Given request A: Name every video game mentioned in the Civilization VII discussion.
Given request B: Print the part of the Civilization VII discussion between "Sid Meier’s Civilization" and "odd numbered Civs.", inclusive.

Sid Meier’s Civilization VII

Oh? How interesting.

I wonder how it'll end up looking this time! To be honest, most of the fun I get from games like these is watching the built environments of humanity transform over time. The visual element is pretty important to me.

Maybe some new diversities in tilesets would be nice, too, like how Endless Legend does things.
 
My curiosity, as always, is mostly about what civilizations and leaders will make the cut and how they'll be characterized in gameplay. The most fun in the game comes from reading (about) the character select screen.
 
We'll see if this one has good base game. I remember that the early launch of Civ 6 base game got a lot of complaints. We'll see if they pull out a lot of changes this time around.
Game probably won't be any good, but that's just how it is with odd numbered Civs.
Really? I actually still liked Civ5 more than Civ6. Granted, it was my first Civ, but it seemed... fine, to me (at least from a "final full DLC vs final full DLC" comparison).
 
One thing I hope that VII will arrest is the tendency to favour sprawl over tall and the ability to just not participate in systems that are annoying. I've been trying to get back into 6 and it's MOSTLY been fine but the entire game screams at me to sprawl like an AI and I just do not enjoy that, and more than once I've just quit a game because 'Time to vote in the World Congress ! It's the Medieval Age and you've met maybe three other Civs but now all eight of you get to be some sort of proto-UN with magic enforcement !' pops up or I'm sick and tired of playing whack a missionary.

Supplied records:
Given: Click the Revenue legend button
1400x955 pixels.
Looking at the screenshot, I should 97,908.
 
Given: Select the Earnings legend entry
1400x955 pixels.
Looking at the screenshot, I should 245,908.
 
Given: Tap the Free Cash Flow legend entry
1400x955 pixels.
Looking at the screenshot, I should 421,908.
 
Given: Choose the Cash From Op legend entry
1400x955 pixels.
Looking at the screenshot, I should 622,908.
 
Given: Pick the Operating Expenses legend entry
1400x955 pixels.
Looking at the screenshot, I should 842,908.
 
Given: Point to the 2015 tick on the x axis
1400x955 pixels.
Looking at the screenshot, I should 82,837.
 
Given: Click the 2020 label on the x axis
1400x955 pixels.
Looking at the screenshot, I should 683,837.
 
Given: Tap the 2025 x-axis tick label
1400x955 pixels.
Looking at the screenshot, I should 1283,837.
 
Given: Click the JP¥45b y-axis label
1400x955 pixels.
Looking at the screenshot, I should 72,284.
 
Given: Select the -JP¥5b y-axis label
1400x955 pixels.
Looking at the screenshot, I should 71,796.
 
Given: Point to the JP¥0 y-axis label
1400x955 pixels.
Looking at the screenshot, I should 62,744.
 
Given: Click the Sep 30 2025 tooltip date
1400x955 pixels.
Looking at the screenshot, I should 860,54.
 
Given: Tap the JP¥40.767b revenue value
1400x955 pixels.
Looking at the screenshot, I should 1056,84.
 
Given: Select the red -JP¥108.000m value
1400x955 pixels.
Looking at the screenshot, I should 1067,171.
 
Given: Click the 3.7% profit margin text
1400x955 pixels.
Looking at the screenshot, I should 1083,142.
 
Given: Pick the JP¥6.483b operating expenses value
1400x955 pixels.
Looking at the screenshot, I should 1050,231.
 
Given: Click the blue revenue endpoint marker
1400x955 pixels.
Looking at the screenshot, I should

Correct answer A:
- Sid Meier's Civilization VII
- Endless Legend
- Civ 6
- Civ5

Correct answer B:
Sid Meier’s Civilization VII

Oh? How interesting.

I wonder how it'll end up looking this time! To be honest, most of the fun I get from games like these is watching the built environments of humanity transform over time. The visual element is pretty important to me.

Maybe some new diversities in tilesets would be nice, too, like how Endless Legend does things.
 
My curiosity, as always, is mostly about what civilizations and leaders will make the cut and how they'll be characterized in gameplay. The most fun in the game comes from reading (about) the character select screen.
 
We'll see if this one has good base game. I remember that the early launch of Civ 6 base game got a lot of complaints. We'll see if they pull out a lot of changes this time around.
Game probably won't be any good, but that's just how it is with odd numbered Civs.